This new drug show hope for infants with rare, fatal muscle disease
Posted on Monday, 12th December 2016
A new study by US researchers have found a new novel drug that shows hope for infants suffering with rare, fatal muscle disease.
This new experimental drug may have the potential to improve the quality of life for infants suffering from a rare, lethal neuromuscular disorder.
Spinal muscular atrophy is a genetic disease that affects around one in every 11,000 births.
It affects the nerve cells in the spinal cord that connect to the muscles, causing them to waste away resulting in progressive muscle weakness and difficulty in breathing and eating.
Infantile-onset, which is the most severe form of the disease, occurs from a defect in the gene called SMN2, responsible for producing survival motor neuron (SMN) -- a protein critical for normal cell function.
It affects babies under the age of six months. Less than a quarter of those diagnosed with the disease will live up to two years without major feeding and breathing support.

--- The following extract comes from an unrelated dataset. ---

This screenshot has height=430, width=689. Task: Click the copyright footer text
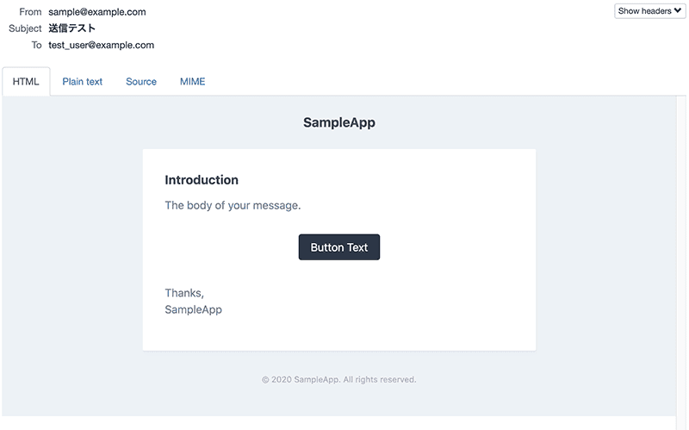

The findings, a phase 2 trial involving 20 babies with infantile-onset SMA, showed the treatment with the drug nusinersen could increase the production of SMN protein by modifying a closely-related gene to compensate for the genetic defect.
Apart from being safe for use in babies as young as five-week-old, nusinersen was also found to halt progression of the disease and in many cases improve motor function.
In addition, nusinersen sometimes enabled children to gain skills such as sitting, rolling over, and standing -- usually not seen in SMA Type 1 -- as well as improved survival without depending upon the continuous use of a ventilator, the researchers explained.
Richard S. Finkel, lead author from Nemours Children's Hospital in Florida, US said "With nusinersen, these infants are not only living longer, but living better".
Finkel added, "SMA is no longer a death sentence for infants. This treatment is by no means a cure, but it is more than we've ever been able to offer these families before".
The study was published in The Lancet.